Future year amounts will depend on annual appropriations.

The NHLBI intends to commit $2.0 million total costs in FY 2012 to fund up to four awards, with a total cost commitment of $4.0 million over the two-year period.

Award Budget

Application budgets are limited to a maximum of $400,000 direct costs in any year, but need to reflect actual needs of the proposed project.

Award Project Period

The scope of the proposed project is up to a maximum of two years, FY2012 and FY2013.

NIH grants policies as described in the NIH Grants Policy Statement will apply to the applications submitted and awards made in response to this FOA.

Section III. Eligibility Information

1. Eligible Applicants

Eligible Organizations

Higher Education Institutions

The following types of Higher Education Institutions are always encouraged to apply for NIH support as Public or Private Institutions of Higher Education:

Nonprofits Other Than Institutions of Higher Education

For-Profit Organizations

Governments

Other

Foreign Institutions

Non-domestic (non-U.S.) Entities (Foreign Institutions) are not eligible to apply.
Non-domestic (non-U.S.) components of U.S. Organizations are not eligible to apply.

Foreign components, as defined in the NIH Grants Policy Statement, are allowed.

Required Registrations

Applicant organizations must complete the following registrations as described in the SF 424 (R&R) Application Guide to be eligible to apply for or receive an award. Applicants must have a valid Dun and Bradstreet Universal Numbering System (DUNS) number in order to begin each of the following registrations.

All Program Director(s)/Principal Investigator(s) (PD(s)/PI(s)) must also work with their institutional officials to register with the eRA Commons or ensure their existing eRA Commons account is affiliated with the eRA Commons account of the applicant organization.

All registrations must be completed by the application due date.
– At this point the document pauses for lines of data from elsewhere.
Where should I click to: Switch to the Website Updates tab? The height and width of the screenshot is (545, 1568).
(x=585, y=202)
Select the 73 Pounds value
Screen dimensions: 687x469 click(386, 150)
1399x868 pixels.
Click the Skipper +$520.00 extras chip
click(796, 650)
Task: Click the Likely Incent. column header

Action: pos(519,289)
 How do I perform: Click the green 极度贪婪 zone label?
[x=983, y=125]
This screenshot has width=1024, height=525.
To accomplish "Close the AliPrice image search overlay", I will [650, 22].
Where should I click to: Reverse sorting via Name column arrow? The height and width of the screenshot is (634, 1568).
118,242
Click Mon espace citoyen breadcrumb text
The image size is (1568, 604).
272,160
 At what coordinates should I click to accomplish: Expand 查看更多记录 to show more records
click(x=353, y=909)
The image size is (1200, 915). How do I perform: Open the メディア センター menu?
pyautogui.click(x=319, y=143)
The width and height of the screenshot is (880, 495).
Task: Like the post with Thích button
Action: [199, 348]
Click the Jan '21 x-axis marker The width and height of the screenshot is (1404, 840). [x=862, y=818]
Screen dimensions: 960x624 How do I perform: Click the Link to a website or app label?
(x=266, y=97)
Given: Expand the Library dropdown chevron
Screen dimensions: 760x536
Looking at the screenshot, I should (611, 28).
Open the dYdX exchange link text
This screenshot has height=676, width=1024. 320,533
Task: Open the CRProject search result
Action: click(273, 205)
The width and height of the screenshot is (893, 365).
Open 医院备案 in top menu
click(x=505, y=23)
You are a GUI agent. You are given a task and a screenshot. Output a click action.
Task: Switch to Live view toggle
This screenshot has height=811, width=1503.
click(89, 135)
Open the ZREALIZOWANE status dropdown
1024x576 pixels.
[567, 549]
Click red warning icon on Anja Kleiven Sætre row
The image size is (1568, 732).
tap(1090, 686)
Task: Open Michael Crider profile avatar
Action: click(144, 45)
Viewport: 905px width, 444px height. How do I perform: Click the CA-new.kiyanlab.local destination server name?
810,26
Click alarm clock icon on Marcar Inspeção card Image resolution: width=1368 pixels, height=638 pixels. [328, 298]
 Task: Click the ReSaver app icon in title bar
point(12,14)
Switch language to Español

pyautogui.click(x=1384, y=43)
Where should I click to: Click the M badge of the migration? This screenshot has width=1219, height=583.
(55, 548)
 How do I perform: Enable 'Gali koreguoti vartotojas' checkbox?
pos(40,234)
Applicant organizations are strongly encouraged to start the registration process at least 4-6 weeks prior to the application due date.

Eligible Individuals (Program Director(s)/Principal Investigator(s))

Any individual(s) with the skills, knowledge, and resources necessary to carry out the proposed research as the Program Director(s)/Principal Investigator(s) (PD(s)/PI(s)) is invited to work with his/her organization to develop an application for support. Individuals from underrepresented racial and ethnic groups as well as individuals with disabilities are always encouraged to apply for NIH support.

For institutions/organizations proposing multiple PD(s)/PI(s), visit the Multiple Program Director(s)/Principal Investigator(s) Policy and submission details in the Senior/Key Person Profile (Expanded) Component of the SF 424 (R&R) Application Guide.

2. Cost Sharing

This FOA does not require cost sharing as defined in the NIH Grants Policy Statement.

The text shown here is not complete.